Lines that contain the string "search" are the ones to list; copy all of them from the records.

-- Data extracts --
--------------------------------------------------
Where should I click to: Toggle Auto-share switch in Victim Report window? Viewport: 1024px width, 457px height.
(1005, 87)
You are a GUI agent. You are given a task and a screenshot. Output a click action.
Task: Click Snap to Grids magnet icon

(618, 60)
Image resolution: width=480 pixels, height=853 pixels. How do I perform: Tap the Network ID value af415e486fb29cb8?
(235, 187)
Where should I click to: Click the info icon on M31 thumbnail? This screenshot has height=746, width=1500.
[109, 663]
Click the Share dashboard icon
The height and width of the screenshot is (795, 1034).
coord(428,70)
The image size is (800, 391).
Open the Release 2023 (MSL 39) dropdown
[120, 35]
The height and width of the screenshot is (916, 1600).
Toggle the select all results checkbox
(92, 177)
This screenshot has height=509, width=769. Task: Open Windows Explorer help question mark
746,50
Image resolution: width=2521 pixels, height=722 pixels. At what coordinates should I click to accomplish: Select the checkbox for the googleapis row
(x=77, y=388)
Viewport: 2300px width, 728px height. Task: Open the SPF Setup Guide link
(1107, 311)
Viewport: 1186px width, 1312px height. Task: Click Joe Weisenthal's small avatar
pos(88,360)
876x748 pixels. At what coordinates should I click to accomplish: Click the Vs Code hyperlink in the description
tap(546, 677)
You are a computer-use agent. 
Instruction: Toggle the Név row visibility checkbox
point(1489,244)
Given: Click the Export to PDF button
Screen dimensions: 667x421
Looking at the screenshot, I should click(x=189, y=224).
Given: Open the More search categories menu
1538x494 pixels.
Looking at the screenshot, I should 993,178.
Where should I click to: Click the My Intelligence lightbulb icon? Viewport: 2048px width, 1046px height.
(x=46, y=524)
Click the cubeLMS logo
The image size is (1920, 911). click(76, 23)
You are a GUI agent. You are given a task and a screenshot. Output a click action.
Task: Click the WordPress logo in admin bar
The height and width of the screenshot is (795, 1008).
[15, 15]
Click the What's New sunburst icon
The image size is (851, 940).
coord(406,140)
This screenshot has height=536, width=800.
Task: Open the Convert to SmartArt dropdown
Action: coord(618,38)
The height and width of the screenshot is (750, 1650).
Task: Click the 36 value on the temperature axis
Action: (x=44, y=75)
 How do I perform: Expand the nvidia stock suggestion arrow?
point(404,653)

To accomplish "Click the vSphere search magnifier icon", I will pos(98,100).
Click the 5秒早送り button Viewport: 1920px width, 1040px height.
--------------------------------------------------
-- Solution for this task --
Given: Open the More search categories menu
To accomplish "Click the vSphere search magnifier icon", I will pos(98,100).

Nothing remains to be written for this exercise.